> _SUPPLIED RECORDS_:
********

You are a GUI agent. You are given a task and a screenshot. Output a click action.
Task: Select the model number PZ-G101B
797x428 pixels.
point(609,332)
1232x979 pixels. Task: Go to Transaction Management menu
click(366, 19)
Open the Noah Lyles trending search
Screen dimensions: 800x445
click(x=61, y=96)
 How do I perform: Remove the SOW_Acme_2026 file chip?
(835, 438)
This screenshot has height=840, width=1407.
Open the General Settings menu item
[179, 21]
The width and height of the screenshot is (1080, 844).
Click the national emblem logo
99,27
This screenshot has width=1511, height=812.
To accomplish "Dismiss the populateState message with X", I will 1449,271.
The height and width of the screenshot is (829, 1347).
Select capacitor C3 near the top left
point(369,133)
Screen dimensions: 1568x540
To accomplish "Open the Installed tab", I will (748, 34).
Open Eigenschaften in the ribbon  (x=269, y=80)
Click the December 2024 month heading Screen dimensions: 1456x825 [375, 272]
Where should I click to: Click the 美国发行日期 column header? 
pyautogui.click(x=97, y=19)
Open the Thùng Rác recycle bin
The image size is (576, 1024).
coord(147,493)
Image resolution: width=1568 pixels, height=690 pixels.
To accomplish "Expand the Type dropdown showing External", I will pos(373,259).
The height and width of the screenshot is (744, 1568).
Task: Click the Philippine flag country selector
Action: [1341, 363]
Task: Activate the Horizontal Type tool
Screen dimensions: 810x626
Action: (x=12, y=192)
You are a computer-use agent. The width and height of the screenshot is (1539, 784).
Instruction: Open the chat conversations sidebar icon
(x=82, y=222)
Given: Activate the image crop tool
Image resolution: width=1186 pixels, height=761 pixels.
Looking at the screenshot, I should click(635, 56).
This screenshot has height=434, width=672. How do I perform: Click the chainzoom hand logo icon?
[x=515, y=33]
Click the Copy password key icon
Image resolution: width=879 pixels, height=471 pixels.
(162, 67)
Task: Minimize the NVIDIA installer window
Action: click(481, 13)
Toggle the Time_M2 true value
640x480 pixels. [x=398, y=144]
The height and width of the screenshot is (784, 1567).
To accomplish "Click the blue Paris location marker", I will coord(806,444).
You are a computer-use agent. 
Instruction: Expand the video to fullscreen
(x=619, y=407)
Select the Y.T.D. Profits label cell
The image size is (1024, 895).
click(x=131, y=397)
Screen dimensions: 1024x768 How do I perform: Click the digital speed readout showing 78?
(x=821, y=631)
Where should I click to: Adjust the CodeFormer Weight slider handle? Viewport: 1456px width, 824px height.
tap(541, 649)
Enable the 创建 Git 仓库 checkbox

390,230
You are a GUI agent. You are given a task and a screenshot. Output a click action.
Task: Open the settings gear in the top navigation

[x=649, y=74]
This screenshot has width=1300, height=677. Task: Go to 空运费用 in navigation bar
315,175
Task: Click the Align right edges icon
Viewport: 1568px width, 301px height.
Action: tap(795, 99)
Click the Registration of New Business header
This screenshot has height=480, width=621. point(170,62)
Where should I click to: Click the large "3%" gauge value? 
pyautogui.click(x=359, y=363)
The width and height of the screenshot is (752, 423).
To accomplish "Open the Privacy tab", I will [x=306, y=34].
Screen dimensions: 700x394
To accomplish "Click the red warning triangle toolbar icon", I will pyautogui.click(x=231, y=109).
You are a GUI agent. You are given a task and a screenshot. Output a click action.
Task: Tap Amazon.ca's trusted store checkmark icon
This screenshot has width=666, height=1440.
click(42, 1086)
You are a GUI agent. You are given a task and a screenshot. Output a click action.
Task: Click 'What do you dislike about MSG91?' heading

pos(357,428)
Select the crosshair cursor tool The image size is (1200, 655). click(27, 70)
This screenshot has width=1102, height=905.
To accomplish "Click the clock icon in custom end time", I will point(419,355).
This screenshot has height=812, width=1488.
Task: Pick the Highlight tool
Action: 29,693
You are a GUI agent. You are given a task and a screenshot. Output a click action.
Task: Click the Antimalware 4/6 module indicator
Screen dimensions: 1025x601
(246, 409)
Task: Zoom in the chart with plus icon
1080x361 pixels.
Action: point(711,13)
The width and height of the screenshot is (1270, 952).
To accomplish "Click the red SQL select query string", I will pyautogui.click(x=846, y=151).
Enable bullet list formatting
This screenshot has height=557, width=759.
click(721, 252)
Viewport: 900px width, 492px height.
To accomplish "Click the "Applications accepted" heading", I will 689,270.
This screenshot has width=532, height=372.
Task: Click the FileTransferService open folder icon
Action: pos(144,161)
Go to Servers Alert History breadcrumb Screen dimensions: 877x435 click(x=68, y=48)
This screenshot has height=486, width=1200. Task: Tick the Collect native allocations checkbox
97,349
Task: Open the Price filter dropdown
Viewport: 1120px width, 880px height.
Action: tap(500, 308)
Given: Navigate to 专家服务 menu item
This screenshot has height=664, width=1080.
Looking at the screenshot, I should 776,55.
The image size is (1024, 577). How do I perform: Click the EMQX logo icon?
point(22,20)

********

> _TASK ITEM_: Please retype the data, matching it exactly.

> _ANSWER AREA_:
You are a GUI agent. You are given a task and a screenshot. Output a click action.
Task: Select the model number PZ-G101B
797x428 pixels.
point(609,332)
1232x979 pixels. Task: Go to Transaction Management menu
click(366, 19)
Open the Noah Lyles trending search
Screen dimensions: 800x445
click(x=61, y=96)
 How do I perform: Remove the SOW_Acme_2026 file chip?
(835, 438)
This screenshot has height=840, width=1407.
Open the General Settings menu item
[179, 21]
The width and height of the screenshot is (1080, 844).
Click the national emblem logo
99,27
This screenshot has width=1511, height=812.
To accomplish "Dismiss the populateState message with X", I will 1449,271.
The height and width of the screenshot is (829, 1347).
Select capacitor C3 near the top left
point(369,133)
Screen dimensions: 1568x540
To accomplish "Open the Installed tab", I will (748, 34).
Open Eigenschaften in the ribbon  (x=269, y=80)
Click the December 2024 month heading Screen dimensions: 1456x825 [375, 272]
Where should I click to: Click the 美国发行日期 column header? 
pyautogui.click(x=97, y=19)
Open the Thùng Rác recycle bin
The image size is (576, 1024).
coord(147,493)
Image resolution: width=1568 pixels, height=690 pixels.
To accomplish "Expand the Type dropdown showing External", I will pos(373,259).
The height and width of the screenshot is (744, 1568).
Task: Click the Philippine flag country selector
Action: [1341, 363]
Task: Activate the Horizontal Type tool
Screen dimensions: 810x626
Action: (x=12, y=192)
You are a computer-use agent. The width and height of the screenshot is (1539, 784).
Instruction: Open the chat conversations sidebar icon
(x=82, y=222)
Given: Activate the image crop tool
Image resolution: width=1186 pixels, height=761 pixels.
Looking at the screenshot, I should click(635, 56).
This screenshot has height=434, width=672. How do I perform: Click the chainzoom hand logo icon?
[x=515, y=33]
Click the Copy password key icon
Image resolution: width=879 pixels, height=471 pixels.
(162, 67)
Task: Minimize the NVIDIA installer window
Action: click(481, 13)
Toggle the Time_M2 true value
640x480 pixels. [x=398, y=144]
The height and width of the screenshot is (784, 1567).
To accomplish "Click the blue Paris location marker", I will coord(806,444).
You are a computer-use agent. 
Instruction: Expand the video to fullscreen
(x=619, y=407)
Select the Y.T.D. Profits label cell
The image size is (1024, 895).
click(x=131, y=397)
Screen dimensions: 1024x768 How do I perform: Click the digital speed readout showing 78?
(x=821, y=631)
Where should I click to: Adjust the CodeFormer Weight slider handle? Viewport: 1456px width, 824px height.
tap(541, 649)
Enable the 创建 Git 仓库 checkbox

390,230
You are a GUI agent. You are given a task and a screenshot. Output a click action.
Task: Open the settings gear in the top navigation

[x=649, y=74]
This screenshot has width=1300, height=677. Task: Go to 空运费用 in navigation bar
315,175
Task: Click the Align right edges icon
Viewport: 1568px width, 301px height.
Action: tap(795, 99)
Click the Registration of New Business header
This screenshot has height=480, width=621. point(170,62)
Where should I click to: Click the large "3%" gauge value? 
pyautogui.click(x=359, y=363)
The width and height of the screenshot is (752, 423).
To accomplish "Open the Privacy tab", I will [x=306, y=34].
Screen dimensions: 700x394
To accomplish "Click the red warning triangle toolbar icon", I will pyautogui.click(x=231, y=109).
You are a GUI agent. You are given a task and a screenshot. Output a click action.
Task: Tap Amazon.ca's trusted store checkmark icon
This screenshot has width=666, height=1440.
click(42, 1086)
You are a GUI agent. You are given a task and a screenshot. Output a click action.
Task: Click 'What do you dislike about MSG91?' heading

pos(357,428)
Select the crosshair cursor tool The image size is (1200, 655). click(27, 70)
This screenshot has width=1102, height=905.
To accomplish "Click the clock icon in custom end time", I will point(419,355).
This screenshot has height=812, width=1488.
Task: Pick the Highlight tool
Action: 29,693
You are a GUI agent. You are given a task and a screenshot. Output a click action.
Task: Click the Antimalware 4/6 module indicator
Screen dimensions: 1025x601
(246, 409)
Task: Zoom in the chart with plus icon
1080x361 pixels.
Action: point(711,13)
The width and height of the screenshot is (1270, 952).
To accomplish "Click the red SQL select query string", I will pyautogui.click(x=846, y=151).
Enable bullet list formatting
This screenshot has height=557, width=759.
click(721, 252)
Viewport: 900px width, 492px height.
To accomplish "Click the "Applications accepted" heading", I will 689,270.
This screenshot has width=532, height=372.
Task: Click the FileTransferService open folder icon
Action: pos(144,161)
Go to Servers Alert History breadcrumb Screen dimensions: 877x435 click(x=68, y=48)
This screenshot has height=486, width=1200. Task: Tick the Collect native allocations checkbox
97,349
Task: Open the Price filter dropdown
Viewport: 1120px width, 880px height.
Action: tap(500, 308)
Given: Navigate to 专家服务 menu item
This screenshot has height=664, width=1080.
Looking at the screenshot, I should 776,55.
The image size is (1024, 577). How do I perform: Click the EMQX logo icon?
point(22,20)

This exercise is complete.